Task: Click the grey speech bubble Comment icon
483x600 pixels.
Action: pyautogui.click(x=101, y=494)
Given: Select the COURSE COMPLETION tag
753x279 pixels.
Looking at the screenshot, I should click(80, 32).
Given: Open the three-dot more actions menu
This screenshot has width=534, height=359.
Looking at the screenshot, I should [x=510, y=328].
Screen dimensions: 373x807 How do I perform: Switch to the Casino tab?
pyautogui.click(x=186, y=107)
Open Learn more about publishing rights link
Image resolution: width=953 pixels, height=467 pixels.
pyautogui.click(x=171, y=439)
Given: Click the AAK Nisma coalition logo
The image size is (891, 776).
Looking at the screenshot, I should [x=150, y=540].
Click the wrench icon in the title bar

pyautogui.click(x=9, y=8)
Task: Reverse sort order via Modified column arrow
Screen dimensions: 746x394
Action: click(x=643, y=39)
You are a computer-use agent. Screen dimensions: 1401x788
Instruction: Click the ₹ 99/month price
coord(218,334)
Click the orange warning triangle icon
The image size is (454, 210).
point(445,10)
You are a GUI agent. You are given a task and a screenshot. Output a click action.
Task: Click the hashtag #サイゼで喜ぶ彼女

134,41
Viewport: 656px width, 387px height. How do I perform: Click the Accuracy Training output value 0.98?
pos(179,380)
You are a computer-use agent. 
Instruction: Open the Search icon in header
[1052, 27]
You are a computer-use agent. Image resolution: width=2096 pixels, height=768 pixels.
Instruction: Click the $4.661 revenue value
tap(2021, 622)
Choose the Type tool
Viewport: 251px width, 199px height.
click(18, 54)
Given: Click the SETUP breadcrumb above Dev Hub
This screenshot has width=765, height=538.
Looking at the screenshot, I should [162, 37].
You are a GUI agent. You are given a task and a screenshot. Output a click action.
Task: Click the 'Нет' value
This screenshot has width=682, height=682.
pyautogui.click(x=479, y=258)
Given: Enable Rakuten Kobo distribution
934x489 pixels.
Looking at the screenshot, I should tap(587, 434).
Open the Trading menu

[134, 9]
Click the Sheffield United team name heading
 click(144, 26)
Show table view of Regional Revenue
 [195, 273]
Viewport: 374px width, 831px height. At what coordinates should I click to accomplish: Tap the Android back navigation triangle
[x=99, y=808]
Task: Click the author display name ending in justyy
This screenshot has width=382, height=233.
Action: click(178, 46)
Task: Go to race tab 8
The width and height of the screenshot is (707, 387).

━━━━━━━━━━━━━━━━━━━━━━━━━━━━━━

Goal of the exercise: Transcribe the material above in full, keeping every word.

Reply to the exercise:
Task: Click the grey speech bubble Comment icon
483x600 pixels.
Action: pyautogui.click(x=101, y=494)
Given: Select the COURSE COMPLETION tag
753x279 pixels.
Looking at the screenshot, I should click(80, 32).
Given: Open the three-dot more actions menu
This screenshot has width=534, height=359.
Looking at the screenshot, I should [x=510, y=328].
Screen dimensions: 373x807 How do I perform: Switch to the Casino tab?
pyautogui.click(x=186, y=107)
Open Learn more about publishing rights link
Image resolution: width=953 pixels, height=467 pixels.
pyautogui.click(x=171, y=439)
Given: Click the AAK Nisma coalition logo
The image size is (891, 776).
Looking at the screenshot, I should [x=150, y=540].
Click the wrench icon in the title bar

pyautogui.click(x=9, y=8)
Task: Reverse sort order via Modified column arrow
Screen dimensions: 746x394
Action: click(x=643, y=39)
You are a computer-use agent. Screen dimensions: 1401x788
Instruction: Click the ₹ 99/month price
coord(218,334)
Click the orange warning triangle icon
The image size is (454, 210).
point(445,10)
You are a GUI agent. You are given a task and a screenshot. Output a click action.
Task: Click the hashtag #サイゼで喜ぶ彼女

134,41
Viewport: 656px width, 387px height. How do I perform: Click the Accuracy Training output value 0.98?
pos(179,380)
You are a computer-use agent. 
Instruction: Open the Search icon in header
[1052, 27]
You are a computer-use agent. Image resolution: width=2096 pixels, height=768 pixels.
Instruction: Click the $4.661 revenue value
tap(2021, 622)
Choose the Type tool
Viewport: 251px width, 199px height.
click(18, 54)
Given: Click the SETUP breadcrumb above Dev Hub
This screenshot has width=765, height=538.
Looking at the screenshot, I should [162, 37].
You are a GUI agent. You are given a task and a screenshot. Output a click action.
Task: Click the 'Нет' value
This screenshot has width=682, height=682.
pyautogui.click(x=479, y=258)
Given: Enable Rakuten Kobo distribution
934x489 pixels.
Looking at the screenshot, I should tap(587, 434).
Open the Trading menu

[134, 9]
Click the Sheffield United team name heading
 click(144, 26)
Show table view of Regional Revenue
 [195, 273]
Viewport: 374px width, 831px height. At what coordinates should I click to accomplish: Tap the Android back navigation triangle
[x=99, y=808]
Task: Click the author display name ending in justyy
This screenshot has width=382, height=233.
Action: click(178, 46)
Task: Go to race tab 8
The width and height of the screenshot is (707, 387).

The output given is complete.